11 Jun 2014
A new banking Trojan nicknamed Pandemiya is being promoted in hacker forums and underground online markets as an alternative to the infamous Zeus, according to an RSA blog post. The source code, which includes 25,000 lines of original code written in C language, is retailed at around $1,500, the RSA Security’s Fraud Action team says.
“Pandemiya’s coding quality is quite interesting, and contrary to recent trends in malware development, it is not based on Zeus source code at all, unlike Citadel/Ice IX, etc.,” RSA researchers said.
Pandemiya boasts the core features of known banking malware: a file grabber, encrypted communications with the control panel, and sign-off functionality to prevent analysis from network analyzer tools. Additional plug-ins are available for an extra $500 and include a reverse proxy, FTP stealer and portable executable (PE) infector to inject the malware at startup.
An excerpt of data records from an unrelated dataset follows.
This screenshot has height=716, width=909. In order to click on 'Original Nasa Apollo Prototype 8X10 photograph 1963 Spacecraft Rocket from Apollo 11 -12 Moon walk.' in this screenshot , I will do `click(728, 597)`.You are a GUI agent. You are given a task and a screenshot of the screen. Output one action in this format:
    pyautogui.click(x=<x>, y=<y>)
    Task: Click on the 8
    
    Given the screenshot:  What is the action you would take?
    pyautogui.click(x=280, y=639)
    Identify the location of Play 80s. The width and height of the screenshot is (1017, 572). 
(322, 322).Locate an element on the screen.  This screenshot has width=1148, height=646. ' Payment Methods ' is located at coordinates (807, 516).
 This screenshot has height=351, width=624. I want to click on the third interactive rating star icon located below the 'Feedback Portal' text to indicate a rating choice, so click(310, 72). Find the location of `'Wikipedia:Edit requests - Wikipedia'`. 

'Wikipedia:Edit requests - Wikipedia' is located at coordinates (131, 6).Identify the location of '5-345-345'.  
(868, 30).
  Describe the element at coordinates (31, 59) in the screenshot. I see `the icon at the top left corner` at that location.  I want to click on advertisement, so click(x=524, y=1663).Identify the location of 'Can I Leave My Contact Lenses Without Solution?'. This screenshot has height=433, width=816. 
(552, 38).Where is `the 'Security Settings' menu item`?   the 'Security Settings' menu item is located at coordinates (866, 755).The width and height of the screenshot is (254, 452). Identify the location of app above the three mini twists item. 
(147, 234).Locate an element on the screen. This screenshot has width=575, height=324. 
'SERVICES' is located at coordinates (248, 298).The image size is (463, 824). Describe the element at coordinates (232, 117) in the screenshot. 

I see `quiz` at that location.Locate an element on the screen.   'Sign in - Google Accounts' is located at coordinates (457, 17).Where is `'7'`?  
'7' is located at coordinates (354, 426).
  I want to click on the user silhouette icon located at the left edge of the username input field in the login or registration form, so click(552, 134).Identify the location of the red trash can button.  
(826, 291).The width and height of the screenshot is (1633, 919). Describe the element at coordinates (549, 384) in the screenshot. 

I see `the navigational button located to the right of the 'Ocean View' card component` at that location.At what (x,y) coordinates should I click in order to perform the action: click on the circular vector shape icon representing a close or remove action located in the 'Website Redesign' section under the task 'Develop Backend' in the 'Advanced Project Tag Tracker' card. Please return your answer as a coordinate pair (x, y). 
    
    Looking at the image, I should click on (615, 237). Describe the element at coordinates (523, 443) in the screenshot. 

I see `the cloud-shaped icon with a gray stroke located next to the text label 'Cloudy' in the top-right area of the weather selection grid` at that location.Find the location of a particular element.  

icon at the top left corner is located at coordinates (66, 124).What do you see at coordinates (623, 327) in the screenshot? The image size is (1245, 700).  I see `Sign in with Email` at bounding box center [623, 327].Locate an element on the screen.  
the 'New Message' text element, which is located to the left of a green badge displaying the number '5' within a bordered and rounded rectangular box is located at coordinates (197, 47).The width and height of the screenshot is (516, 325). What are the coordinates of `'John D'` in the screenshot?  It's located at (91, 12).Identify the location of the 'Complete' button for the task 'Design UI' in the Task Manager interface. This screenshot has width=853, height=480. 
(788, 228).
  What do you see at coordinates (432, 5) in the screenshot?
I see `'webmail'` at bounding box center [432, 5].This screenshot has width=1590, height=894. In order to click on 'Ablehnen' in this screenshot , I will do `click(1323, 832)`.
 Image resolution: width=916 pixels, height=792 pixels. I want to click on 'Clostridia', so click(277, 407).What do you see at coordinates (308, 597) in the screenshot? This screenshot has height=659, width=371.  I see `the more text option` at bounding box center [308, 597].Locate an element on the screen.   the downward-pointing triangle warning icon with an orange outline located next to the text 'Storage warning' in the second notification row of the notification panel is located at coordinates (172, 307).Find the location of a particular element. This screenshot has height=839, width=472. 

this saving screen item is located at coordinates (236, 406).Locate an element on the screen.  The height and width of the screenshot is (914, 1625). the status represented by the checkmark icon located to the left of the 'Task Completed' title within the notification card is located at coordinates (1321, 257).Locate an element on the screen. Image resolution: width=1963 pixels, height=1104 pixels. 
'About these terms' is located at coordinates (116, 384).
The Trojan is meant to collect and steal traffic data as well as credentials entered when authenticating on HTTP pages. It can also take screenshots of the victim’s computer screen or inject spoofed webpages requesting sensitive data.
Pandemiya can also load external plugin DLLs, allowing new features to be added quickly and expand the application’s capabilities.
"The advent of a freshly coded new Trojan malware application is not too common in the underground. The design choice to make this malware modular and easy to expand upon with DLL plugins could make it more pervasive in the near future,” the study says.